For one day in March, everyone at Hardie Grant Australia turned off our email (ouch!), cancelled meetings and dedicated a whole day to one thing only: our company-wide Hack Day.

In 2021 it brought together all staff across the Sydney and Melbourne offices, from Hardie Grant Media, Hardie Grant Books, Hardie Grant Travel, Hardie Grant Children's Publishing, Ultimo PressHGX, Tide.pr and SHERPA

There were people from editorial, design, client service, strategy, finance and management – a real mix of personalities and skills.

The event was about developing new ideas-driven businesses for the future. As a group we work with hundreds of talented people in a range of industries, and our role is to bring those ideas to people in ways that meet the changing demands of consumers. It was also about fostering a culture of learning and collaboration. 
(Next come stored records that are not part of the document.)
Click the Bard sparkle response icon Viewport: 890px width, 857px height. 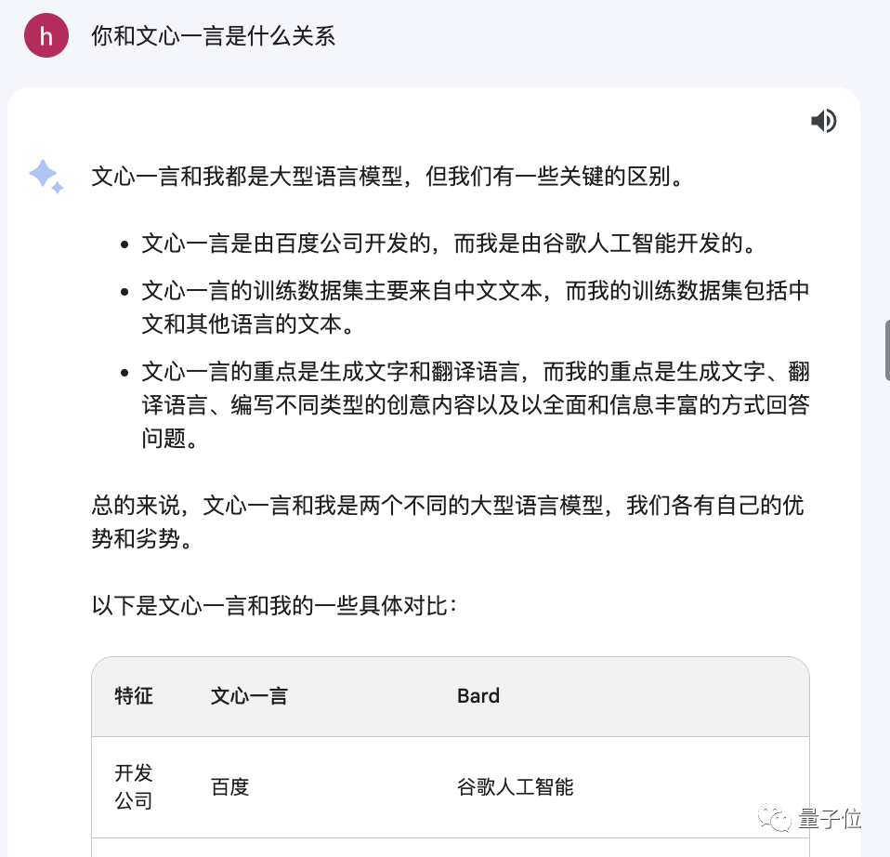click(x=46, y=177)
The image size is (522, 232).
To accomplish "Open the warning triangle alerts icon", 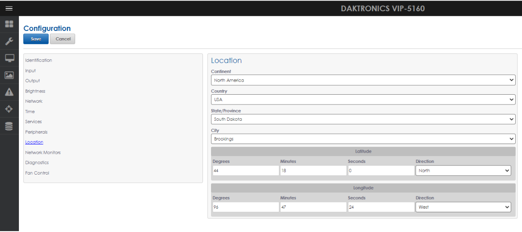I will coord(9,92).
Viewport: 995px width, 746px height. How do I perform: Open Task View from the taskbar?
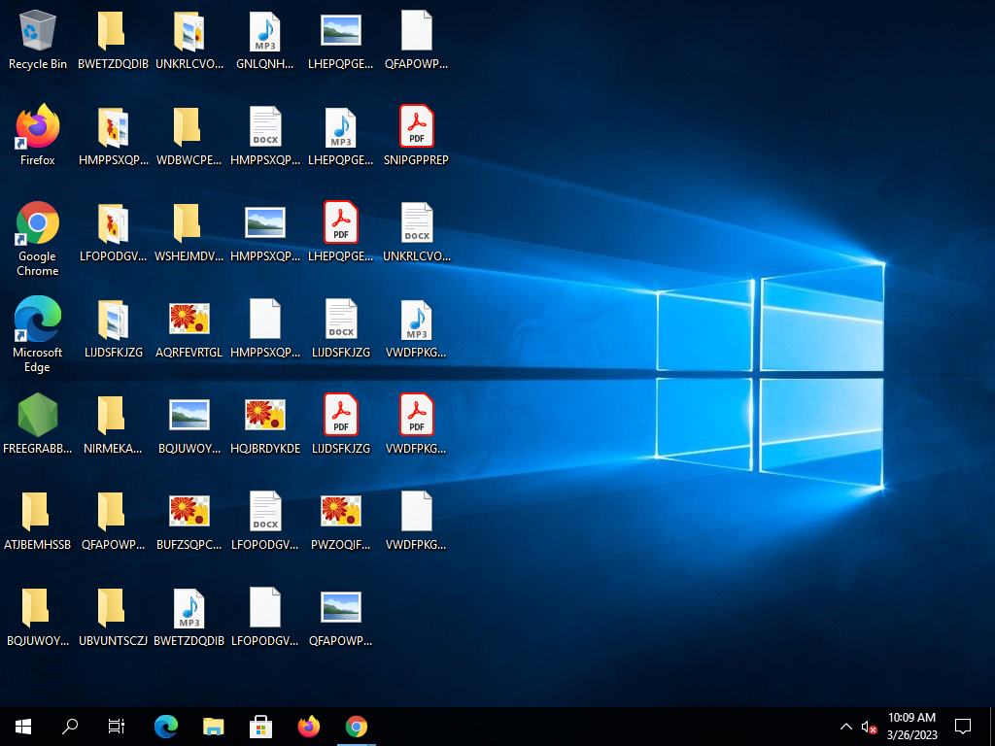coord(117,726)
We were split into teams and given the option of two briefs – two brands within the business to rethink and develop.

After a day of debate, post-its, brainstorms, making things, prototypes, mucking around with presenting software and in some cases dancing and TikTok creations, we all had to present our pitches. And after all that, there was a winning and runner-up team in Melbourne and a winning team in Sydney.

We know we got creative and met new people, but what else did we learn on the day? We asked the judges and winners what they thought.

People working in teams in the Hardie Grant Sydney office.

1. We’re a talented bunch

Fiona Hardie, Hardie Grant Media chair said: “I was reminded how many super-talented people there are working at Hardie Grant. And not only clever, but everyone approached the challenge enthusiastically. What an amazing group of human beings we have here.”
“We know we want to be more multi-channel and diverse, and we know we need to keep innovating. These sorts of collaborations are really stimulating and show us that we have a lot to mine within the existing team.”

James Kellow, managing director, Ultimo Press, agreed: “There’s a huge amount of talent across the business, and inviting diverse perspectives to contribute to a known project generated real insight and value. 
“We really are a multimedia business and there are a lot of skills and expertise one can access across the business.”

2. We like to work together

Clare Brundle deputy managing director, Hardie Grant Media, appreciated how well everyone worked together in teams.

“The amount of banter and laughter between people who don’t usually work together and, in a few cases, had never met before the day. It was such a good reminder of how much respect for people there is and the great personalities we have within the business.

“I think it’s highlighted the value of brainstorming new ideas and business problems with a diverse group of people and not to pigeonhole individuals.”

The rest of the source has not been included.